Tuesday, June 15, 2010

I confess; I want "it"

Nobody wants me. Who wants you? We work so hard to be wanted. I work so hard to be wanted. But it seems that no matter how hard I try to chase away my feelings and my interests I can't.

I've been here so long. I've dated (I'm surprised too). I've dumped and I've been dumped. I've grown so accustomed to not being wanted. I've grown so accustomed to putting up a front, so that it doesn't seem that I don't care when I'm not wanted. When I am wanted then I get scared. It hurts more to be dumped by someone who did want you then by someone who never really did.

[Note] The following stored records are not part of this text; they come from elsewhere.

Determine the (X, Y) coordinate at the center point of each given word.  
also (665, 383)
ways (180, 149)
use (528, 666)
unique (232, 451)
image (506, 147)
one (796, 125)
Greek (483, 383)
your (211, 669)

Sometimes I don't even care or maybe I just distract myself with other things to avoid the fact that I do care and that it does hurt. While this satisfies a temporary need, in the long run all it will leave me with is an empty apartment, twenty cats, 60 hour work weeks with my roller blades, my writing and piano as my company. It will leave me always being the aunt, always being the babysitter and never being the mother. It will leave me as the friend, as the confidant, as the coworker, but never the eternal companion.

While I scoff at those getting married at a young age; I still want it. Sometimes I scoff because it really is ridiculous as to why they are getting married but others times I scoff because I want what they have.

Of course I wouldn't readily jump on the first man to ask as I would have when I started here 3 years ago, but I still want it(I'm going to keep referring to the word marriage or love as "it" because. . .I can). But maybe I shouldn't want. Maybe I should wait for "it" to find me. Because by wanting "it", then my judgment becomes impaired and I have this fear that I would go into "it" for the wrong reasons.

Some people get married because they can't stand to be alone with themselves. They get married because they want someone there that they can baby and fix and use it as an excuse to not take care of themselves. Then again, marriage comes down to caring more about the other person and their feelings rather than your own.

Ughhhhhh! All of it seemed so simple once. You meet a guy; you fall in love; you get married; you work and have some babies and then you retire and he buys you nice things and you bake him good food. Eaaassssyyyy. NOT. At BYU-Idaho --knowing that marriage is eternal-- it's not that easy and being a philosopher and someone who likes to interpret the intricacies of human behavior (even though I claim not to. It's mostly just a hobby)it just makes the idea of "it" all the more difficult.

I'm not complicated. I'm pretty easy to figure out. What makes things complicated is that I make the person I am dating complicated. I wish to be oblivious again. I try and act like the inconsistencies of the men I date and their hurtful words don't hurt. I find things to distract me from the thoughts, from the hurt but they always come back to haunt me. It would be so easy but I can't be oblivious, I can't be desensitized, I can't be numb and I can't be heartless but I sure do a great job of pretending. I had you fooled.

1 comment:

  1. Be patient as "it" will find you..it did for me when I gave up on looking.